While the number of IBM i professionals saying they’re going to migrate some or all applications off the box increased by 2.5 percent to nearly 10 percent in 2018, there is still not a mass migration off the platform occurring, according to HelpSystems’ data. Among those who are looking to move, more are looking to move to AIX and Linux compared to Windows than in the past, the results show.

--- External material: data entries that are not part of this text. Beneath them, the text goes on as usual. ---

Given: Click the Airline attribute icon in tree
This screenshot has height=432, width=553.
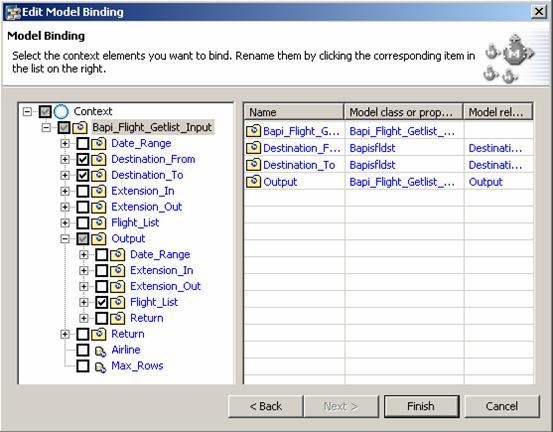Looking at the screenshot, I should click(100, 351).
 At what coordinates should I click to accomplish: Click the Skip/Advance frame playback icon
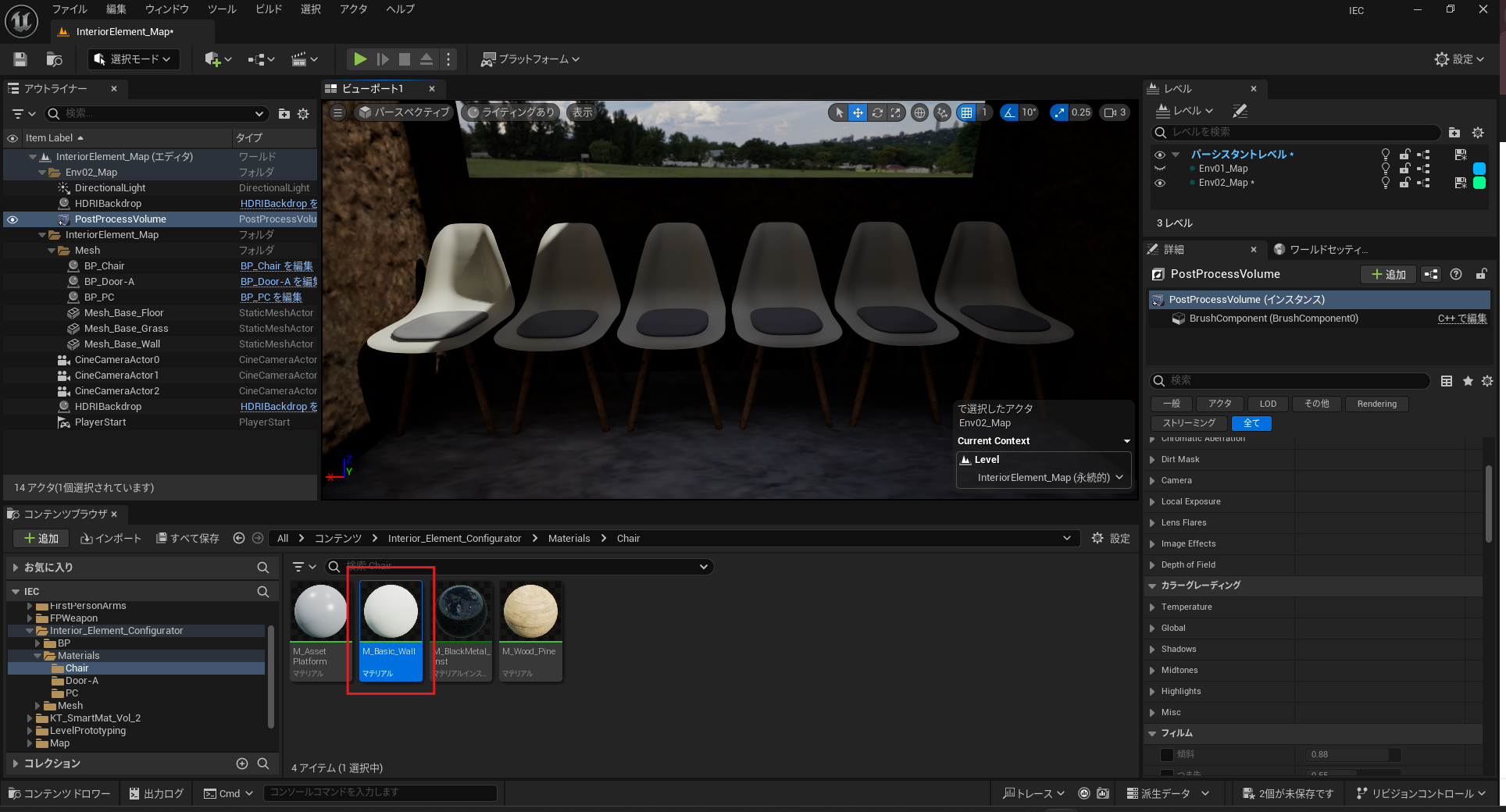(x=382, y=59)
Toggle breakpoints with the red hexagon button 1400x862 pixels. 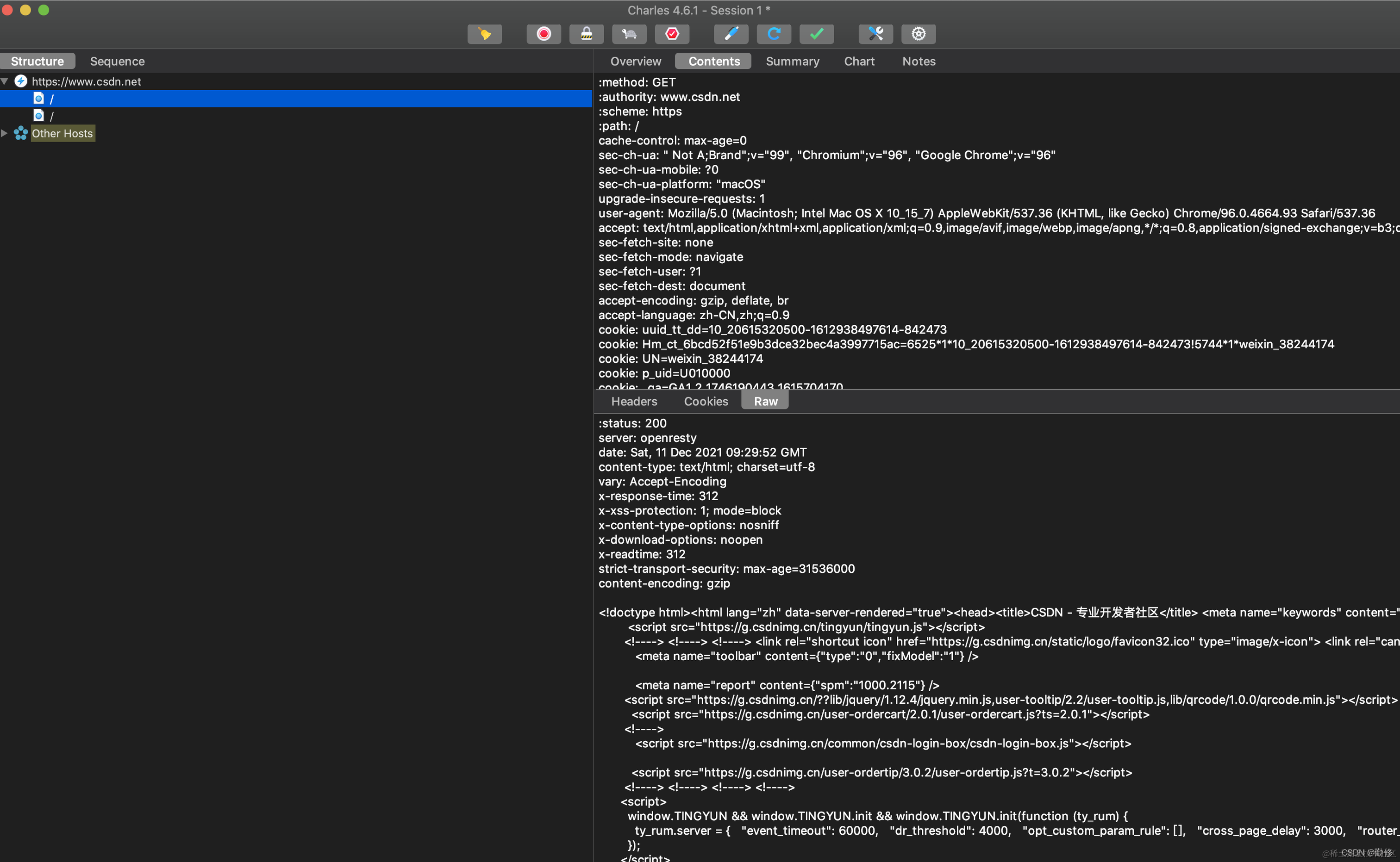tap(672, 34)
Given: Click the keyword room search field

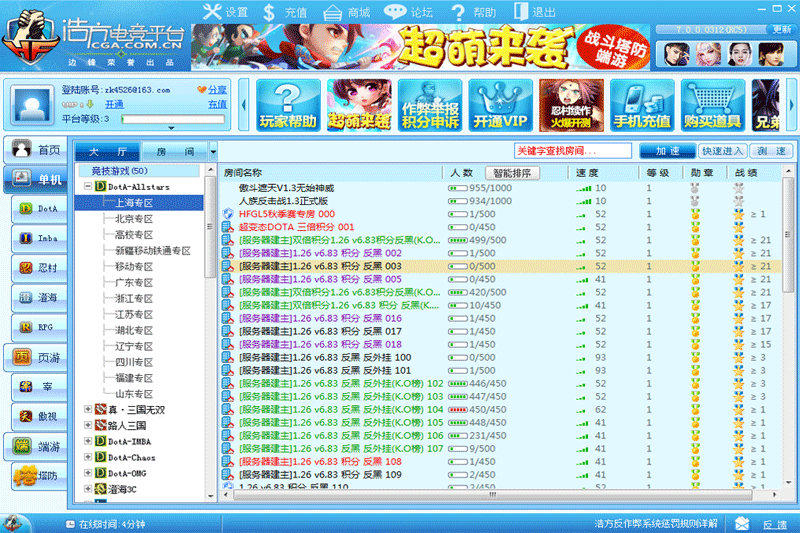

The outlook for IBM i is strong, according to HelpSystems. “The number of IBM i users that believe IBM i provides better ROI could not be more consistent year over year, showing the marketplace to be highly stable.” Because 72 percent of survey takers are working in a heterogeneous IT environment, they’re well positioned to compare IBM i to the other options available. Such high customer satisfaction with any product is truly noteworthy and should be taken seriously by the market.”
HelpSystems Vice President of Technical Solutions Tom Huntington presented a webinar on the findings yesterday with IT Jungle‘s Timothy Prickett Morgan and IBMers Allison Butterill and Ian Jarman. Keep an eye on the HelpSystems website for a replay of the webinar.